While the PCPRO assay is not yet widely adopted in general practice, its flow-based methodology makes it considerably more practical than older techniques such as PCLI. This highlights the importance of incorporating S-phase assessment into prospective studies, which could support broader use in routine pre-transplant evaluations.

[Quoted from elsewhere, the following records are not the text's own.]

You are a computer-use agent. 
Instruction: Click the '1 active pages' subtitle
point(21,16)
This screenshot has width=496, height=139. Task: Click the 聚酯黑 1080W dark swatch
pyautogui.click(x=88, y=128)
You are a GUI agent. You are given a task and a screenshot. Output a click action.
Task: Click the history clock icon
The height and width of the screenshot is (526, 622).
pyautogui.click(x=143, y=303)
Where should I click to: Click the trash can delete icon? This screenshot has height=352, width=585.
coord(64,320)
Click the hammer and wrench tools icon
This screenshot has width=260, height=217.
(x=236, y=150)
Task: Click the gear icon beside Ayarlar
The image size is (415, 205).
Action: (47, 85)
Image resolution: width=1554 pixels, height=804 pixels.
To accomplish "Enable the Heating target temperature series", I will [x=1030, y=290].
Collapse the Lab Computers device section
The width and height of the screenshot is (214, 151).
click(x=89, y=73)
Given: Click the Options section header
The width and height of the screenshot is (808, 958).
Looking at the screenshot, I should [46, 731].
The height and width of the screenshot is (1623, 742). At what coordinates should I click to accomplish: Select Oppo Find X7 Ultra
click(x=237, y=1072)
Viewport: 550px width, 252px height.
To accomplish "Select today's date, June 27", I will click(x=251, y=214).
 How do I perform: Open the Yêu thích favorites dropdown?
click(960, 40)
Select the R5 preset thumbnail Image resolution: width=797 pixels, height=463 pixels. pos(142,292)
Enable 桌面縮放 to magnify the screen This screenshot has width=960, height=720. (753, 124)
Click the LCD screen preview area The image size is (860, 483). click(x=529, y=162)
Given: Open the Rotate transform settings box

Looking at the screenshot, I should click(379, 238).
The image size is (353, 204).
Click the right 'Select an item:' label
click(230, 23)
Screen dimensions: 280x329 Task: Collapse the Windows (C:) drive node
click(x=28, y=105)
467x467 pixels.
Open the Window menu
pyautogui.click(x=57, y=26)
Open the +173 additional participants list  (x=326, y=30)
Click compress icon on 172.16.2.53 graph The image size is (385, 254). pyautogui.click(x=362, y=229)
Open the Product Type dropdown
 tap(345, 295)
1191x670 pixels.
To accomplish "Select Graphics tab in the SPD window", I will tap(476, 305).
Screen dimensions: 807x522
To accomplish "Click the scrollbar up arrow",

In the modern era, despite the ongoing and rapidly evolving treatment options, the role of ASCT in upfront consolidation after induction therapy remains the standard of care irrespective of baseline poor prognostic risk factors for early relapse. However, the most striking and clinically relevant finding of our study is that patients with an S-phase ≥5%, and especially those with ≥10%, experienced dramatically inferior outcomes after ASCT, with median PFS of only 13 and 3.5 months, respectively. This identifies a functionally high-risk group that may derive little or no benefit from standard ASCT consolidation. Recognizing such patients before transplant could profoundly impact treatment planning. Many patients confronted with median PFS < 1 year may elect to forgo ASCT, concluding that the impact on quality of life and geographic relocation to a transplant center for up to 6 weeks would not be justified for this short period of PFS. In the context of expanding options, including quadruplet induction regimens and novel immunotherapies, these findings support considering alternative frontline strategies or enrollment in clinical trials for patients identified with highly proliferative disease at the time of ASCT evaluation.

Indeed, chimeric antigen receptor (CAR) T-cell therapy and T-cell engagers are being studied at the frontline treatment of patients with newly diagnosed MM (NCT05257083, NCT05695508) and could potentially be standard options for these difficult to treat subgroups of patients.

A major strength of our study is the large patient cohort. Although a significant proportion of patients did not have assessable S-phase at the time of ASCT, primarily due to an insufficient number of abnormal plasma cells (fewer than 300 events required for PCPRO analysis at Mayo Clinic), we addressed this subset of patient by comparing their clinical outcomes to those with both low ( < 2%) and high ( ≥ 2%) S-phase fractions. Outcomes in these patients with no assessable S-Phase% were the most favorable, supporting the notion that they represent a biologically favorable group. This would be expected given the fact that fewer than 300 plasma cells by flowcytometry reflects the deepest response to anti-myeloma induction therapy and one would anticipate a better outcome than patients with greater than 300 plasma cells presenting for consideration for ASCT.

This study’s limitations include its retrospective nature. Additionally, the relatively small number of patients with extremely high S-phase values (≥10%) limited the statistical power for some subgroup analyses.

In conclusion, incorporating flow-based S-phase% assessment of residual clonal plasma cells in the bone marrow at the time of ASCT into routine pre-transplant evaluation could enhance individualized treatment planning. Notably, identifying patients with S-phase ≥5% — who had exceptionally poor outcomes and represent a functionally high-risk group — could directly inform decisions to consider alternative upfront strategies, deferring stem cell transplantation given the short duration of PFS. Future prospective studies are warranted to validate these observations and to define optimal management approaches for patients with highly proliferative disease.